Disqualifiée au deuxième check point, après 4300 kilomètres, Anik a mis fin à sa participation à l’expédition, poursuivant toutefois sa route toujours à bord de son tricycle Spoutnik et rouler 10 011 kilomètres jusqu’à Zurich.

Cappadoce

Elle a pu s’attarder à Cappadoce en Turquie, fascinée par le paysage de grottes et de canyons, par les habitations troglodytiques. «Si j’avais poursuivi avec le Sun Trip, il m’aurait fallu passer là en coup de vent. C’était impensable pour moi.» Elle a pu survoler les cheminées des fées à bord d’une montgolfière.

Son périple a pris fin à Zurich le 1er septembre 2015.

Elle qui parle couramment anglais, se débrouille en allemand, a des repères en grec, en turc et en hébreu, s’est inscrite à la certification TEFL (Teaching English as a Foreign Language) en Crête, visant enseigner l’anglais quelque part dans le monde, ce qui n’est pas pratique courante en suisse.

Elle s’y adonne à l’école internationale de Nagoya au Japon, à des enfants de 4 à 10 ans.

Dépaysante Nagoya

«C’est dépaysant et plaisant de vivre ici, avec sa langue et ses coutumes.»

Anik dit que la société japonaise est en train de changer. Isolationniste, elle s’ouvre de plus en plus, les Japonais étant, depuis une dizaine d’années, de plus en plus friands d’apprendre l’anglais. «C’est la langue commune, la langue des affaires, la langue qui permet d’établir des ponts.»

Il y a, cependant, des modernités japonaises qui effraient la Québécoise de 49 ans. «J’habite non loin de la grande gare de Nagoya. Dans ce coin, si on veut luncher, il y a une trentaine de dépanneurs qui ne servent que de l’abominable fastfood. Les habitudes alimentaires s’occidentalisent alors que depuis toujours les Japonais mangeaient des légumes, du riz, des algues», se désole Anik.

Son travail d’enseignement lui plaît énormément. Surtout avec les petits dont elle dit qu’ils n’ont pas encore la langue «sclérosée». «Au Japon, il y a des consonnes comme le «v» qui sont imprononçables. Le «r» et le «b» sont aussi laborieux.

Son amoureux viendra la rejoindre lors du congé de l’O-Bon (vacances estivales). Puis, son contrat fini au Japon, elle prendra la route de la Russie pour honorer celui d’un an qu’elle a décroché dans une école de Krasnogorsk.
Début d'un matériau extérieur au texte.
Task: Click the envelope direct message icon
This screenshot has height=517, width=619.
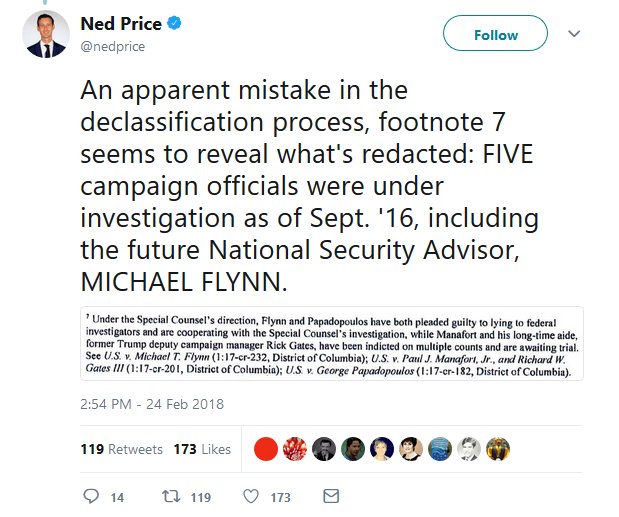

De cette ville située à 45 kilomètres de Moscou (où elle retrouvera enfin son Spoutnik), elle a bien l’intention de s’évader à l’occasion sur les nombreuses pistes cyclables de Kazakhstan.

Nostalgie?

Revenir au Québec ne figure pas parmi ses projets, d’autant que son fils est en train de façonner sa propre route, installé à Bagotville et qu’elle peut communiquer avec lui via Skype. Il projette d’ailleurs la visiter en Russie pour Noël.

«Mes raisons de revenir seraient minimes. Le Québec se cherche, il n’a pas de projet de société. C’est comme s’il se résumait à des colonnes de chiffres.»

Elle n’est pas tendre à l’égard du gouvernement libéral à qui elle reproche d’avoir coupé dans la ruralité, elle-même ayant perdu son poste de conseillère au développement rural dans le branle-bas des structures.

«J’aurais quoi comme travail si je revenais au Québec? J’ai plein de copines qui n’ont pas d’emploi.»

Anik Pelchat se sent libre et a le sentiment qu’à l’étranger elle peut s’adonner à des affaires plus constructives. Elle n’a pas le mal du pays.